The Taming of the Queen Read online



  He snaps his fingers for his page who is waiting in the doorway. The youth comes forward and takes the king’s weight on his shoulder. ‘I will leave you to your amusements. You did not have sunny mornings and little birds when you were married to old Latimer.’

  ‘Indeed, I did not.’ I am thinking desperately how to ask him about Thomas. ‘Are we in danger, lord husband?’

  ‘Of course we are, and it’s all his fault. I shall command the Privy Council to try Tom Seymour for treason for the reckless loss of my fleet.’

  The cock bird flutters to the top of one of the cages, alarmed by the king’s rough tone, so I am able to turn my face away and say lightly: ‘Surely he cannot be guilty of treason? He has been such a good and loyal servant to you, and you have always loved him.’
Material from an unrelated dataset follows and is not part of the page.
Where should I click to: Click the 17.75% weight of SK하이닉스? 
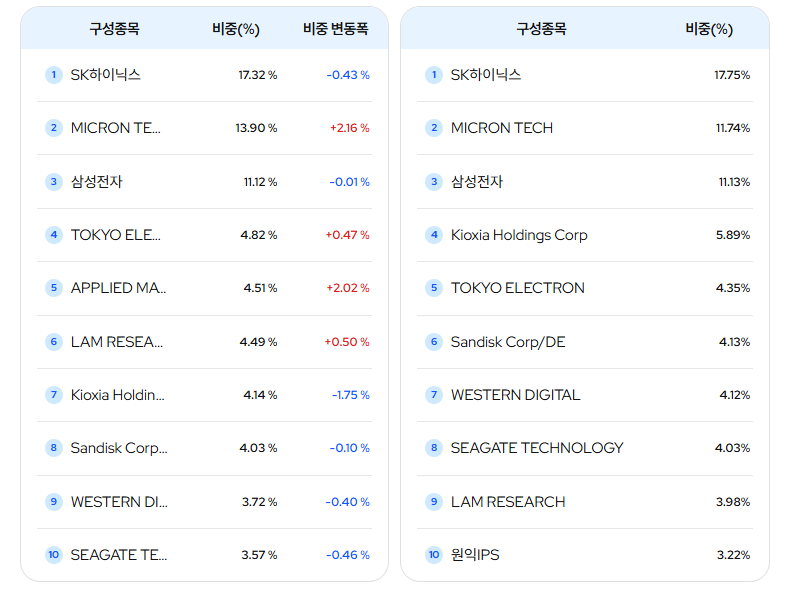732,75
  ‘I’ll have that handsome head on a spike,’ he says with sudden cold violence. ‘Would you take a wager on it?’ and he goes out of the door.

  Silently, like a ghost, I make my way to the king’s side of the old palace. Nobody is with me. I told my ladies that I had a headache and would lie down and sleep, then I slipped from my bedroom to make my way to the king’s rooms, through the small winding galleries to the secret door into his bedroom, then through his deserted privy chambers to his inner presence chamber where the Privy Council meet. It is like my dream, creeping about on my own, seen by no-one. I could be climbing a dark stair, in a silent tower. It is like my dream in the quiet rooms with no-one here. There is no guard on the door between the inner presence chamber and the empty rooms. I can stand outside the door and listen to what they say. I swear to myself that if I hear them say that they will arrest Thomas I will send a message to warn him, whatever the risk. I cannot stand by, struck dumb with fear, when the king takes bets about putting his head on a spike on London Bridge.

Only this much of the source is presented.